● **Work task**
For this exercise, print the records below verbatim.

● **Data under study**
"""

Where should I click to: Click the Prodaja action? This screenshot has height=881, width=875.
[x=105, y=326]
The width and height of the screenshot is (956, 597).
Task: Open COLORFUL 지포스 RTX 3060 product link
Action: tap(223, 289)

"""

● **Solution for this task**
Where should I click to: Click the Prodaja action? This screenshot has height=881, width=875.
[x=105, y=326]
The width and height of the screenshot is (956, 597).
Task: Open COLORFUL 지포스 RTX 3060 product link
Action: tap(223, 289)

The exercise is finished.